Start of Block
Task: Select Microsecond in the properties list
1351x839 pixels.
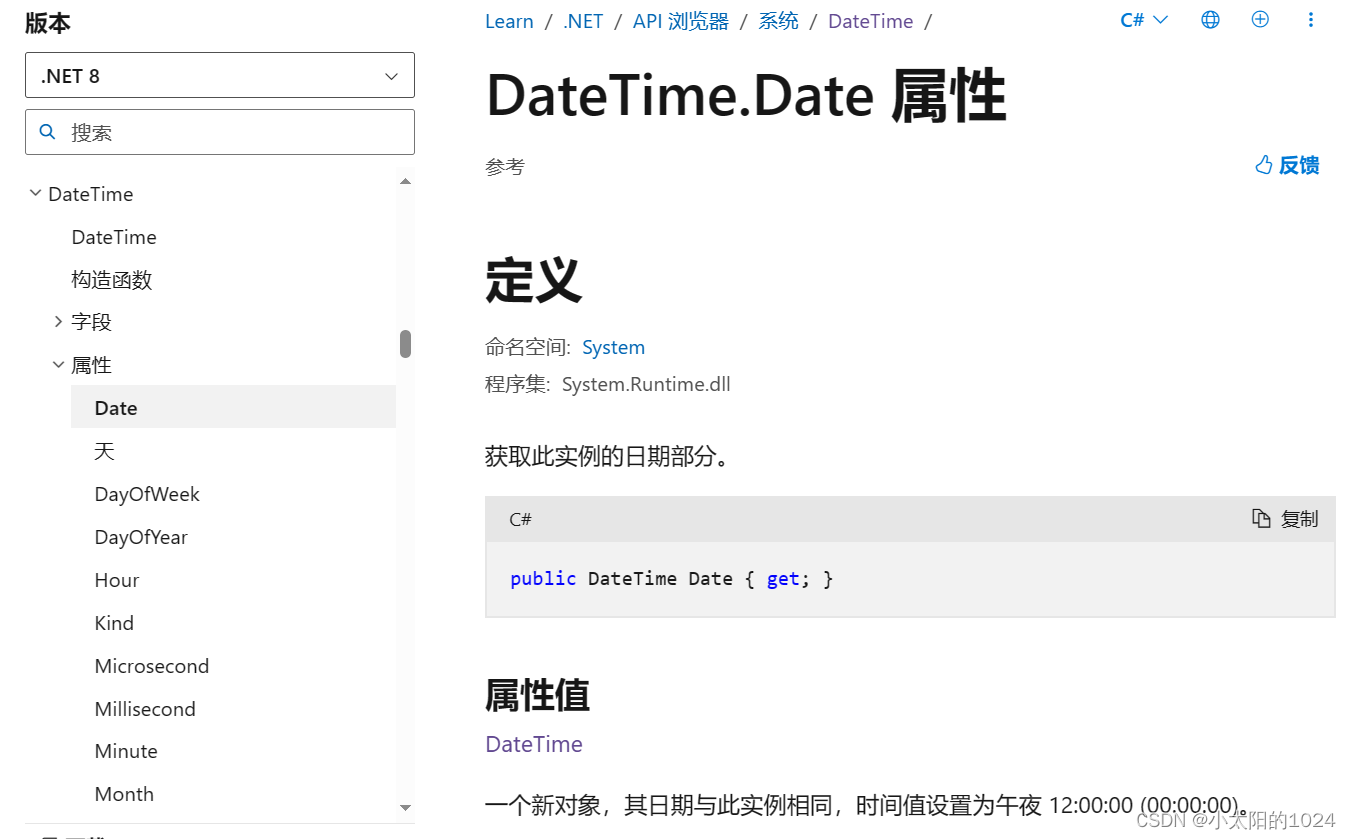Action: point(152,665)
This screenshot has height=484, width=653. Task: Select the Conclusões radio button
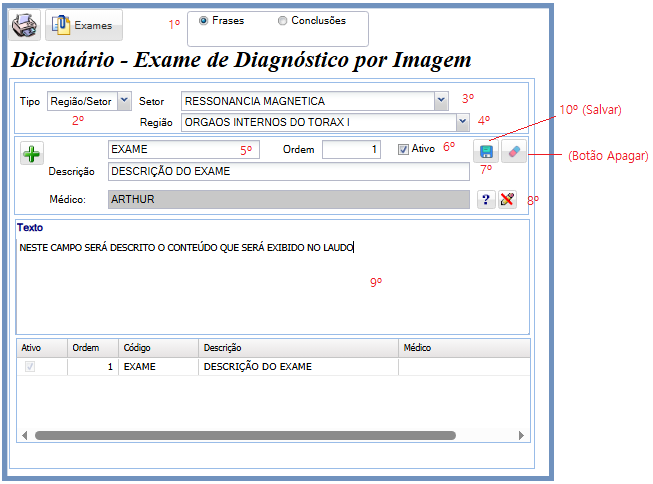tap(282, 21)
End of Block
Start of Block
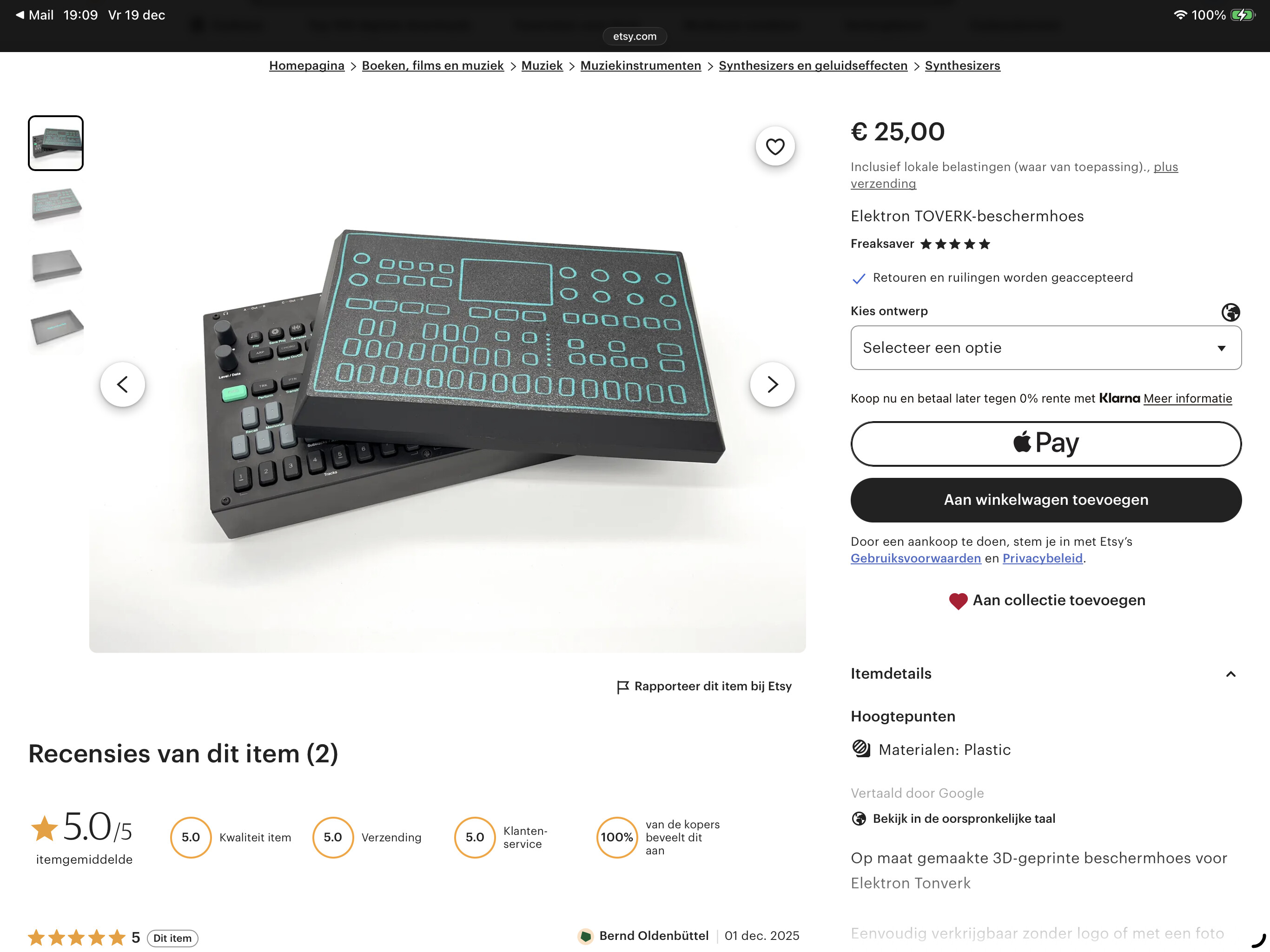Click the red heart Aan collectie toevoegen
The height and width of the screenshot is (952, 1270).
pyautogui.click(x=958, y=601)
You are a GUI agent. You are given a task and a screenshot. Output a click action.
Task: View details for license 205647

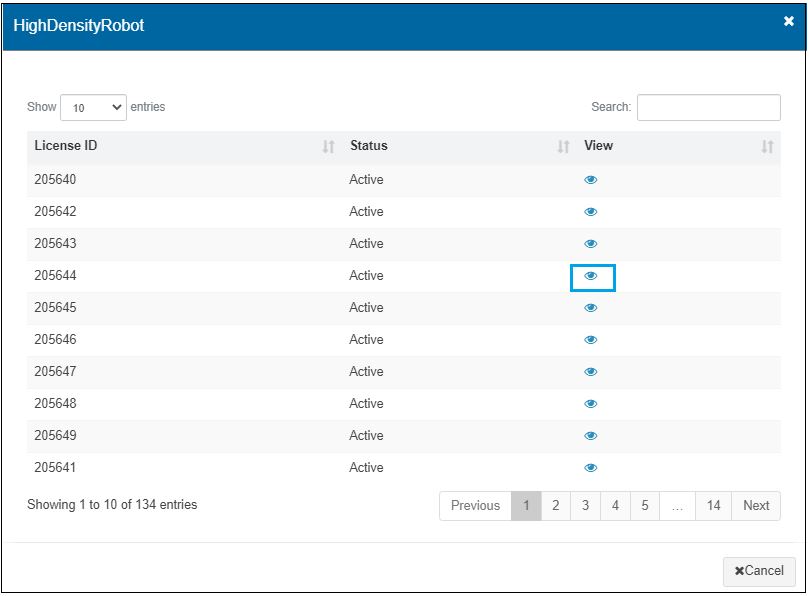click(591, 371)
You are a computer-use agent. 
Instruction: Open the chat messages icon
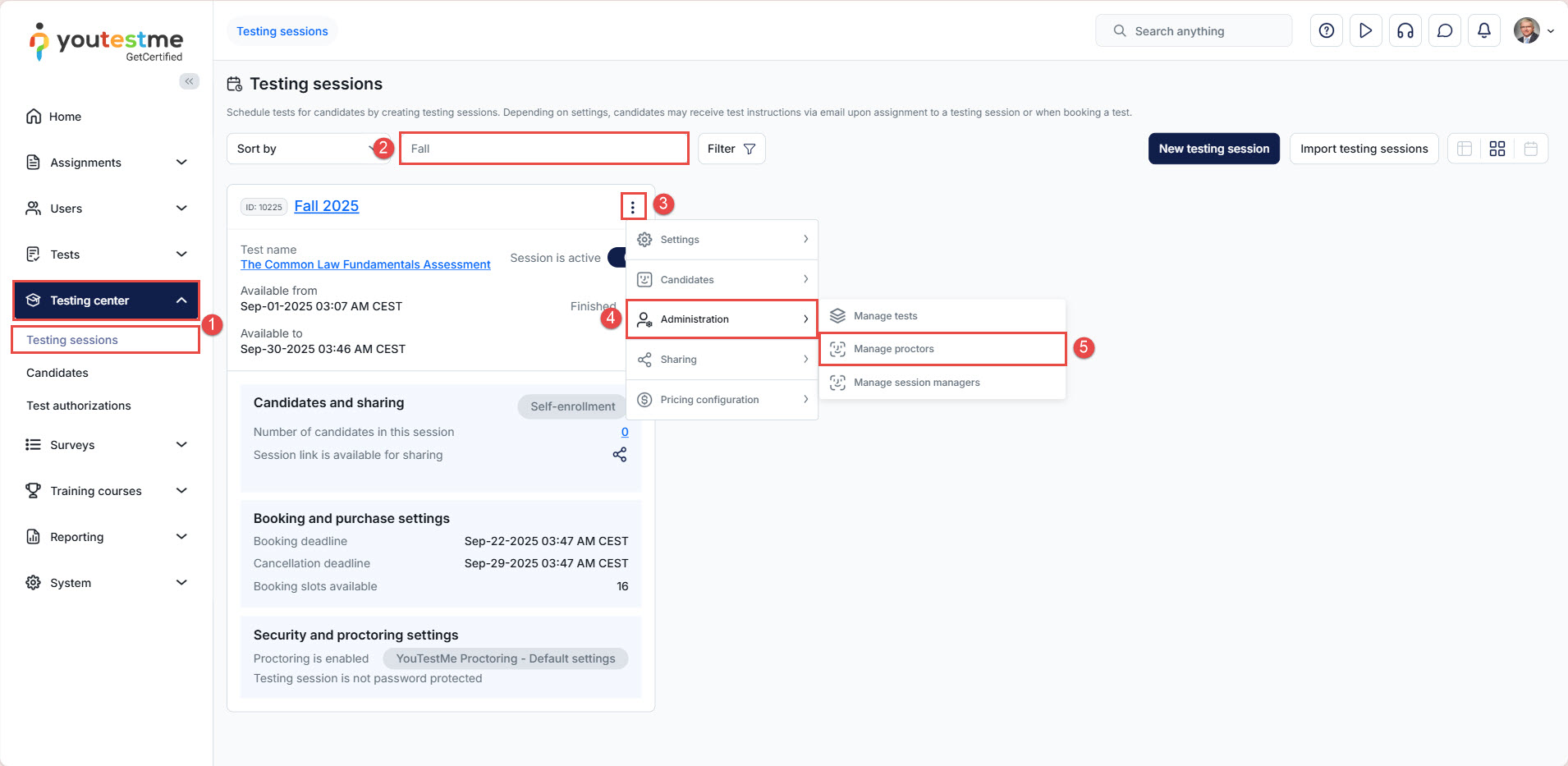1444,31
End of Block
Start of Block
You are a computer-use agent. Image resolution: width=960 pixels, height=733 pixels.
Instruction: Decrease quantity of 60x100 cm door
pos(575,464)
End of Block
__Assigned task__
How many lines of the entries contain the string "computer"? Answer with a number and no other words.

__Completed task__
2